[Stored data entries]
▶

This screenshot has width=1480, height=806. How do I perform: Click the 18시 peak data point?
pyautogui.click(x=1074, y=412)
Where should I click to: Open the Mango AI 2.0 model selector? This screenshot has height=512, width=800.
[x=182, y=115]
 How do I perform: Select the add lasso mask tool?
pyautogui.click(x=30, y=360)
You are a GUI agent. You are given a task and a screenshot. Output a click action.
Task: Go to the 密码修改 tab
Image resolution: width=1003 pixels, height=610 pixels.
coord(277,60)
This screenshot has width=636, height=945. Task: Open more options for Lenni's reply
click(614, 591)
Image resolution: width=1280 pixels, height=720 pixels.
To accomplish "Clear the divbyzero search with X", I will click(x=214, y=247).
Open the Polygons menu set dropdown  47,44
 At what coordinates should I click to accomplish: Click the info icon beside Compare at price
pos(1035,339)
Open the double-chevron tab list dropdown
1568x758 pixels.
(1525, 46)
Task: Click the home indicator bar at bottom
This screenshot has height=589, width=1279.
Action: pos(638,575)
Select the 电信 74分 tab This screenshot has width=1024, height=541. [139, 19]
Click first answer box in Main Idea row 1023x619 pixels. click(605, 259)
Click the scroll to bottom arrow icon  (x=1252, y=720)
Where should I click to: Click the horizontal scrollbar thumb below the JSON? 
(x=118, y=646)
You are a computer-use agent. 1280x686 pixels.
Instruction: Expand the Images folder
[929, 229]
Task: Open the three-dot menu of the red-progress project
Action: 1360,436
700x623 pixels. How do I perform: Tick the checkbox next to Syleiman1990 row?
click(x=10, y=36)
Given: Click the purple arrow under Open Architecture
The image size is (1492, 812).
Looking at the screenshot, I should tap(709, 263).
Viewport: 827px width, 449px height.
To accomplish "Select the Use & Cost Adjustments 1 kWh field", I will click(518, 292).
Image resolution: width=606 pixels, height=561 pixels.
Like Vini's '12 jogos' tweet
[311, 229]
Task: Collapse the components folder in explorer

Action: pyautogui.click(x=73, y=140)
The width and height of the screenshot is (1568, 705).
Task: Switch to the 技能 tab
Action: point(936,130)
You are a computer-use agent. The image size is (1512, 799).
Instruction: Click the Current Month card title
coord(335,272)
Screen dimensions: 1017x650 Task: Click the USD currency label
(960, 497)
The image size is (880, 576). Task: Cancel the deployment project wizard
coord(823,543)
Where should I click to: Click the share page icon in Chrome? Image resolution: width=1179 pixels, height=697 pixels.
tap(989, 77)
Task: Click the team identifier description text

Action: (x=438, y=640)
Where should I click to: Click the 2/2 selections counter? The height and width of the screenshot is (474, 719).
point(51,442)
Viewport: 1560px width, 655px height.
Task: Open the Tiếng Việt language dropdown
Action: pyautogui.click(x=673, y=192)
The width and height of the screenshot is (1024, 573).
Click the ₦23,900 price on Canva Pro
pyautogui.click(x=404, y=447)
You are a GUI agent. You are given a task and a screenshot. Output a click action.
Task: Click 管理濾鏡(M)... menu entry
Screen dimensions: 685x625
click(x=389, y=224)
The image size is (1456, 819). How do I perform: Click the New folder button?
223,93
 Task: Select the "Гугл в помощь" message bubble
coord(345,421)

◀

Assigned task
The lines to copy run from the start of the records above through the line holding "Click first answer"; give them exactly, both ends included, and nothing else.

Solution below
This screenshot has width=1480, height=806. How do I perform: Click the 18시 peak data point?
pyautogui.click(x=1074, y=412)
Where should I click to: Open the Mango AI 2.0 model selector? This screenshot has height=512, width=800.
[x=182, y=115]
 How do I perform: Select the add lasso mask tool?
pyautogui.click(x=30, y=360)
You are a GUI agent. You are given a task and a screenshot. Output a click action.
Task: Go to the 密码修改 tab
Image resolution: width=1003 pixels, height=610 pixels.
coord(277,60)
This screenshot has width=636, height=945. Task: Open more options for Lenni's reply
click(614, 591)
Image resolution: width=1280 pixels, height=720 pixels.
To accomplish "Clear the divbyzero search with X", I will click(x=214, y=247).
Open the Polygons menu set dropdown  47,44
 At what coordinates should I click to accomplish: Click the info icon beside Compare at price
pos(1035,339)
Open the double-chevron tab list dropdown
1568x758 pixels.
(1525, 46)
Task: Click the home indicator bar at bottom
This screenshot has height=589, width=1279.
Action: pos(638,575)
Select the 电信 74分 tab This screenshot has width=1024, height=541. [139, 19]
Click first answer box in Main Idea row 1023x619 pixels. click(605, 259)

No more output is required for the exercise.